Water and sanitation is generally part of the public infrastructure, which is one of the greatest financing challenges in developing countries (WINPENNY 2011). Despite the fact that many developing countries face difficulties in financing water and sanitation, the provision of sustainable water and sanitation is still considered to be a responsibility of government. Government contributions can be both financial and non-financial support offered to communities, NGOs or entrepreneurs for improving water and sanitation services.

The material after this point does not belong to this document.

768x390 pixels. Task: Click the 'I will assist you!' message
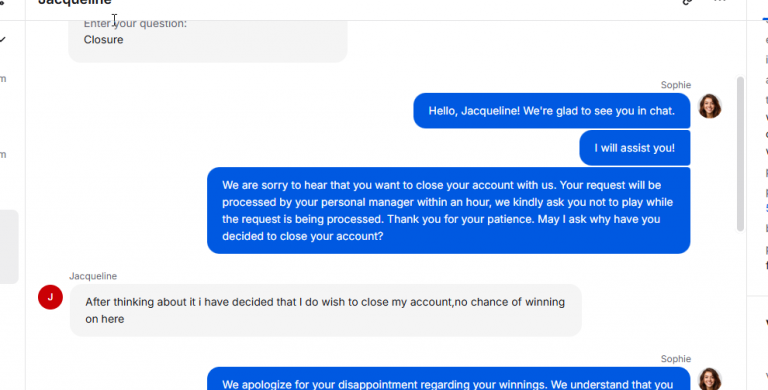pos(635,148)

Can set national priorities and steer funds towards priority cases (WINPENNY 2011)
Can ensure equity between richer and poorer parts of the country (WINPENNY 2011)
Can foster expertise in water and sanitation (WINPENNY 2011)
Projects receiving grant money can become dependent on it instead of becoming sustainable (WINPENNY 2011)
In many countries lower priority is given to the sustainable sanitation and water sector (WINPENNY 2011)
Might be time consuming to meet different requirements when applying for contributions


Factsheet Block Body

Government contributions include financial and non-financial resources, which are covered by local, regional or central governments to solve water and sanitation problems.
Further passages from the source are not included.